November 23, 2024

The Underdog vs. the Victim

4 min read

This year’s newly reset presidential race features a former president running against a sitting vice president, but don’t expect to hear either candidate dwell on their existing power.

“We got a fight ahead of us, and we are the underdogs in this race,” Kamala Harris, the presumptive Democratic nominee, said this weekend at a fundraiser.

Meanwhile, the Republican nominee, Donald Trump, speaks about how he is a victim. “I’m being indicted for you,” he said at a recent rally in Michigan. In 2022, he said he had been “harassed, investigated, defamed, slandered, and persecuted like no elected leader in American history.”

These visions are separated by a fundamental difference in their view of the political system. An underdog is someone who is currently losing a fair competition but can win it with hard work; a victim has been unfairly wronged. What connects them, though, is an impulse to be seen as insurgent outsiders. This is a vivid illustration of the antiestablishment fervor that courses through American politics. Not long ago, incumbency was the greatest advantage any politician could hold.

In Time magazine last year, the political scientist Lee Drutman laid out some reasons incumbency is no longer the edge it once was: “Unrelenting media scrutiny; a bruising political environment; pervasive anti-politician bias; and above all, a spiraling hyper-partisan doom loop of animosity and demonization that imposes a harsh starting ceiling on any president’s approval.”

Or just check the vibes. Gallup regularly asks Americans whether they’re satisfied with the direction of the country, and the measure hasn’t topped 50 percent since December 2003. It’s only passed 40 percent once since 2005. (That was in February 2020. You may recall what happened the following month.) In 2020, Joe Biden won the presidency in part by promising to restore normalcy, but by this year, Americans wanted change. In a May New York Times/Siena College poll, nearly seven in 10 people said the political and economic system needed major reform or a total overhaul. No one wants to be seen as the avatar of the status quo in such an environment.

Harris is probably right to label herself the underdog, at least in electoral terms. Though some polls since she became the presumptive Democratic nominee have shown her tied or even ahead of Trump, the Republican has led the race for months. (One sign of the calcification of American politics is that Harris’s ascendance to the top of the Democratic ticket was simultaneously shocking and insufficient to move polls by more than a couple of points.)

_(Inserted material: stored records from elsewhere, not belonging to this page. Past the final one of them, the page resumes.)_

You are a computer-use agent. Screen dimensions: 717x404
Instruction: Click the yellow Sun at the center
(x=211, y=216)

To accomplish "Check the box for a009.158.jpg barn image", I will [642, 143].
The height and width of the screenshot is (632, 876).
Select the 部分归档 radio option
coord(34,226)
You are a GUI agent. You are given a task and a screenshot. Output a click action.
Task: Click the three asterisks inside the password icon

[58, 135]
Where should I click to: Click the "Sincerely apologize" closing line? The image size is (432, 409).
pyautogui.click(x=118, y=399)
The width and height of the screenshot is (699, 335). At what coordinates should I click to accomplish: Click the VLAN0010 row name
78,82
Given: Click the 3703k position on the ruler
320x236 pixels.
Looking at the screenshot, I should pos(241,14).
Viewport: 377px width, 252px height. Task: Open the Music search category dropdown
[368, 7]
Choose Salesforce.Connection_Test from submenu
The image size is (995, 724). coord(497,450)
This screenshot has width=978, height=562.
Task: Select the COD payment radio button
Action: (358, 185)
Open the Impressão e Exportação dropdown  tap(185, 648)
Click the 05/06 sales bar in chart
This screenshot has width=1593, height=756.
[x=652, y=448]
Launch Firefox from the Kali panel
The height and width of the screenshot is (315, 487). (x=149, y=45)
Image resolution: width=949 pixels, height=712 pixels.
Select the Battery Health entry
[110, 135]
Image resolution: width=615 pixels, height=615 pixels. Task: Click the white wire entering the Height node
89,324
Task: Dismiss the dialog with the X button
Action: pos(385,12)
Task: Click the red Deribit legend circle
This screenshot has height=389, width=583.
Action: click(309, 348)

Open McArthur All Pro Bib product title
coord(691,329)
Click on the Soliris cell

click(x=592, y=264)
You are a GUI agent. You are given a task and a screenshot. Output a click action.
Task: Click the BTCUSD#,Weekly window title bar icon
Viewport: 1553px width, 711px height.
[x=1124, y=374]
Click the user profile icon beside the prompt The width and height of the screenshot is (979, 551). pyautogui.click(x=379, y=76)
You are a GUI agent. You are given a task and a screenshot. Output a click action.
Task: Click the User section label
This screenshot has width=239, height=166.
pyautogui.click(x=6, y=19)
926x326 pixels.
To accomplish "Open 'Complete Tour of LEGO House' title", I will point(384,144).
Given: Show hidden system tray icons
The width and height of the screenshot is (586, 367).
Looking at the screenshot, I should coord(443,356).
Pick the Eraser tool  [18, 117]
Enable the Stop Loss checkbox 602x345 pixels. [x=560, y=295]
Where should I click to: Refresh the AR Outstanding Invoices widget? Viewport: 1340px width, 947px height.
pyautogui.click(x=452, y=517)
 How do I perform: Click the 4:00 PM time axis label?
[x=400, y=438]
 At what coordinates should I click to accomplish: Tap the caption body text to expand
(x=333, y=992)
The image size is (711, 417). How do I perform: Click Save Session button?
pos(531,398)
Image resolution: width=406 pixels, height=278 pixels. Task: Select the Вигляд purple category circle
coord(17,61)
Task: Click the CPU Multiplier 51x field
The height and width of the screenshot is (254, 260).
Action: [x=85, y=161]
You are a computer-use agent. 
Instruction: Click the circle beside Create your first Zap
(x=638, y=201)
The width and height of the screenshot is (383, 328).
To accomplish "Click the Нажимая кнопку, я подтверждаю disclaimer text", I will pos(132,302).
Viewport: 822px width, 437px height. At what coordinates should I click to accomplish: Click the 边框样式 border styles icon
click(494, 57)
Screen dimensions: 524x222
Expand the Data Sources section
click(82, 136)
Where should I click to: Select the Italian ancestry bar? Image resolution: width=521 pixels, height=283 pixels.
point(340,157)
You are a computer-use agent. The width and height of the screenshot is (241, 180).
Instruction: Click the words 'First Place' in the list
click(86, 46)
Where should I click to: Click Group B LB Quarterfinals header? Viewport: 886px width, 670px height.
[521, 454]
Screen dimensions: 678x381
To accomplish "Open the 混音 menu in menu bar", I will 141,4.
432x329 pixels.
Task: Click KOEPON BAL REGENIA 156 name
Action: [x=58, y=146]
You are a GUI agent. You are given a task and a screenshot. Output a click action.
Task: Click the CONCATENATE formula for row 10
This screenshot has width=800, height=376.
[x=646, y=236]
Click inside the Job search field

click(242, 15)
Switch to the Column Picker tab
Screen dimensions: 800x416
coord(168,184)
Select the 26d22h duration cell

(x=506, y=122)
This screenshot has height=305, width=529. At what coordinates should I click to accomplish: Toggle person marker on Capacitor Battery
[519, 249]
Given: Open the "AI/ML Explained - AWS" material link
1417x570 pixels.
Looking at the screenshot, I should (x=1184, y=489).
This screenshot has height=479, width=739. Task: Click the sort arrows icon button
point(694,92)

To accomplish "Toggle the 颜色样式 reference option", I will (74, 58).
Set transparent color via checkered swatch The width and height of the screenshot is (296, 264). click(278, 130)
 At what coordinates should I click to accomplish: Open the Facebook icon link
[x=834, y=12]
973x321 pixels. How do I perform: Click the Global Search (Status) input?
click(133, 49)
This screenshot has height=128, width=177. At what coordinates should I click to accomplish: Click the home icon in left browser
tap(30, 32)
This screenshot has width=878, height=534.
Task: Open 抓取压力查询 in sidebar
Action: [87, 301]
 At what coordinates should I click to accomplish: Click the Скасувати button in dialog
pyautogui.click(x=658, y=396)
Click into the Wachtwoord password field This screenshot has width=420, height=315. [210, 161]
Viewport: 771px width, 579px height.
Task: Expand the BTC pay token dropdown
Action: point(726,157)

But the framing also serves to distance Harris from the unpopular administration in which she serves. Biden and other Democrats argue that he has been an underrated president, but that hardly matters if most voters don’t agree. By painting herself as an insurgent, Harris can try to shake off the despair and ennui that have plagued much of the party in recent months. Doesn’t everyone love an underdog? Harris’s messaging tells Democrats that they shall, or at least can, overcome. That is appealing to American progressives, who see themselves as perpetually fighting to change the nation for the better.

Trump’s approach comes from the opposite direction: a sense among him and his supporters that they used to control the country and no longer do. Eight years ago, this took the form of a vague nostalgia for yesteryear. Since 2020, it has been compounded by the more specific loss of the presidential election. That defeat has provided an answer to the question posed by “Make America Great Again.” When was America great before? In the moment just before COVID-19 struck.

Trump used to tell his supporters that control of the country was rightly theirs but had been taken away from them—perhaps (as he said explicitly) by corporations, elites, and Democrats, or perhaps (more implicitly) by racial and ethnic minorities. Now he sees himself personally as a victim, with the rightful control of the White House taken from him in an election that he still insists, against all evidence, was stolen. In fact, voters rejected him.

Each of these narratives has flaws. As I have written, it takes a special sort of chutzpah for a billionaire former president to present himself as an outsider. Trump also acted like a sort of incumbent during the GOP primary, even wresting control of the Republican National Committee before he’d clinched the nomination. As for Harris, she’s the No. 2 official in the sitting administration, and her party has held the White House for most of the past two decades. If the Democratic nominee is an underdog, it’s because of dissatisfaction with Democratic governance. But both candidates are following a certain logic: If voters don’t like who you are, you might as well run as something else.